### TEXTO MOSTRADO
El ministro de Relaciones Exteriores iraní, Abbas Araqchi, afirmó que el “enriquecimiento cero de uranio” no forma parte de las negociaciones con Estados Unidos y ratificó que el programa nuclear de Irán seguirá según las necesidades del país, sin que el uranio enriquecido salga de su territorio.
“El enriquecimiento al cero por ciento está fuera del alcance de las negociaciones. El nivel de enriquecimiento depende de nuestras necesidades, y el uranio enriquecido no saldrá de Irán”, declaró Araqchi en una entrevista con Al Jazeera en Doha, tras la reanudación de las conversaciones nucleares con EEUU en Mascate, Omán.
El jefe de la diplomacia iraní sostuvo que el enriquecimiento de uranio es un derecho de Irán y que “debe continuar”, aunque señaló la disposición de Teherán a alcanzar un “acuerdo tranquilizador” sobre su programa nuclear.
Araqchi añadió que la industria de misiles de Irán “nunca será negociable”, al considerarla una capacidad estrictamente defensiva.

### DATOS
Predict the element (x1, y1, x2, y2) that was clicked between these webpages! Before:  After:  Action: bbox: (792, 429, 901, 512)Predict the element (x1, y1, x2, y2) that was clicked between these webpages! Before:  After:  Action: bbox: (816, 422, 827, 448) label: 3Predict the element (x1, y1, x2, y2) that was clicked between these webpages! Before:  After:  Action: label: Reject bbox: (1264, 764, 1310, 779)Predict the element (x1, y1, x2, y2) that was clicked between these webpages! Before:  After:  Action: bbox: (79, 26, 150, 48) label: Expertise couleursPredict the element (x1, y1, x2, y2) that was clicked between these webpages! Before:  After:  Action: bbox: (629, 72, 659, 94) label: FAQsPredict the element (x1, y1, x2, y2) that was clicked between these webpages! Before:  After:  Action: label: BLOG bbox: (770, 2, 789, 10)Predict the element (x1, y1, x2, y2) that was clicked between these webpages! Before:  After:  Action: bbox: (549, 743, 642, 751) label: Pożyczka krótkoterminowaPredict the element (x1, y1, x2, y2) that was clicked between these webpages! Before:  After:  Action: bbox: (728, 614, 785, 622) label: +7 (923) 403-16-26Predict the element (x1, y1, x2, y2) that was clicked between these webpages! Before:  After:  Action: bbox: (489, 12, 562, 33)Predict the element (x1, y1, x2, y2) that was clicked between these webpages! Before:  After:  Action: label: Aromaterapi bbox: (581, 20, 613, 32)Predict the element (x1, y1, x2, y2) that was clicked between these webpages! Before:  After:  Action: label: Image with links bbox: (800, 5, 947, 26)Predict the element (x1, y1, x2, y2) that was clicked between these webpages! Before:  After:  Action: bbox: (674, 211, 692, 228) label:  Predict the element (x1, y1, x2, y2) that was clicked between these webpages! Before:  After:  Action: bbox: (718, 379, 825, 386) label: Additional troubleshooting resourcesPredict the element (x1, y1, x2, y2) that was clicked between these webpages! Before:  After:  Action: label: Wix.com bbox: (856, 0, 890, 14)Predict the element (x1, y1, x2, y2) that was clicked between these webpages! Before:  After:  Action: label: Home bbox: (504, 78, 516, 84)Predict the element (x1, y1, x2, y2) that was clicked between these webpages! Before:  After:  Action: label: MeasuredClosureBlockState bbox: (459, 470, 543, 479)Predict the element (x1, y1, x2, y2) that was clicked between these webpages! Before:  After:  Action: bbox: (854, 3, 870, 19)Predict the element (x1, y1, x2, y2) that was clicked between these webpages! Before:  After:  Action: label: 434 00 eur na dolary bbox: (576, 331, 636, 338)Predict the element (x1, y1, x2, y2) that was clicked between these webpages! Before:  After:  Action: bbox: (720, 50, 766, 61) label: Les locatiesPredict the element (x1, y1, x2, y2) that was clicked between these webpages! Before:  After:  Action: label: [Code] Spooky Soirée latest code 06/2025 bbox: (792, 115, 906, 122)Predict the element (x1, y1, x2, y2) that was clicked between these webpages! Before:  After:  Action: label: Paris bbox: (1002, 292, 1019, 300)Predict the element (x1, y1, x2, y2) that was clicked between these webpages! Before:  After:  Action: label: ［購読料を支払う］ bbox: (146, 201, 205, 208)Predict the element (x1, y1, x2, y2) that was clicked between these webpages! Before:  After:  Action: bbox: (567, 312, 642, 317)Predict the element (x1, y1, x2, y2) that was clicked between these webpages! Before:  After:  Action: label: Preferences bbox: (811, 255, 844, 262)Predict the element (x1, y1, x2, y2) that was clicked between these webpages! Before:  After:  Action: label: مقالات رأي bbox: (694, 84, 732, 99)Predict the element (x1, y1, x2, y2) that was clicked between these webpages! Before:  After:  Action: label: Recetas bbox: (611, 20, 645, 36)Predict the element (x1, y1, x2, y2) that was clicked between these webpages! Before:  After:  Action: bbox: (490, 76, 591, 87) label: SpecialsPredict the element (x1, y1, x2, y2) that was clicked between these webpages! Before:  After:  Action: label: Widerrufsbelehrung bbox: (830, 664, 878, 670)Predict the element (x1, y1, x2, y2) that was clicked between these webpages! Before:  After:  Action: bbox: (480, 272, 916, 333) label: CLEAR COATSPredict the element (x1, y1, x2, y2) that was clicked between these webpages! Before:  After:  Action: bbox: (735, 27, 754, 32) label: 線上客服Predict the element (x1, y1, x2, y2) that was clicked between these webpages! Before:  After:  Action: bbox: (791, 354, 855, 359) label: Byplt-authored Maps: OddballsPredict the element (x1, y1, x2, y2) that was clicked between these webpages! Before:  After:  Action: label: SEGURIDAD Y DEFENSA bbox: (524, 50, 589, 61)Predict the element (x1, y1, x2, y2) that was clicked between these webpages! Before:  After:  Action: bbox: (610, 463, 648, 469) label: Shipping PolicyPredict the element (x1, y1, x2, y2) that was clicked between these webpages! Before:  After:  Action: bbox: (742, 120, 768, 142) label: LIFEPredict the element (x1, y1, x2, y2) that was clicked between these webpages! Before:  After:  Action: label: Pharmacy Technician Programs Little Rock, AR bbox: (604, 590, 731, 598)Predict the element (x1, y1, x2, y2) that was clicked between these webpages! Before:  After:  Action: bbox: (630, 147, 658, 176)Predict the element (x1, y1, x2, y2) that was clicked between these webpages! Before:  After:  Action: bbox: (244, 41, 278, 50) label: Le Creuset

### TAREAS PROPUESTAS
1. Responde con datos de la nota sobre el programa nuclear iraní:
(a) ¿Qué afirmó Araqchi que no forma parte de las negociaciones con Estados Unidos?
(b) ¿En qué ciudad y país se reanudaron las conversaciones nucleares con EEUU?
(c) ¿Cómo considera Araqchi la industria de misiles de Irán?
2. Reproduce de forma literal el fragmento de la nota sobre el programa nuclear iraní que va de "El ministro de" a "en Mascate, Omán.".

### RESPUESTAS DADAS
1.
(a) El "enriquecimiento cero de uranio".
(b) En Mascate, Omán.
(c) Como una capacidad estrictamente defensiva, que "nunca será negociable".

2.
El ministro de Relaciones Exteriores iraní, Abbas Araqchi, afirmó que el “enriquecimiento cero de uranio” no forma parte de las negociaciones con Estados Unidos y ratificó que el programa nuclear de Irán seguirá según las necesidades del país, sin que el uranio enriquecido salga de su territorio.
“El enriquecimiento al cero por ciento está fuera del alcance de las negociaciones. El nivel de enriquecimiento depende de nuestras necesidades, y el uranio enriquecido no saldrá de Irán”, declaró Araqchi en una entrevista con Al Jazeera en Doha, tras la reanudación de las conversaciones nucleares con EEUU en Mascate, Omán.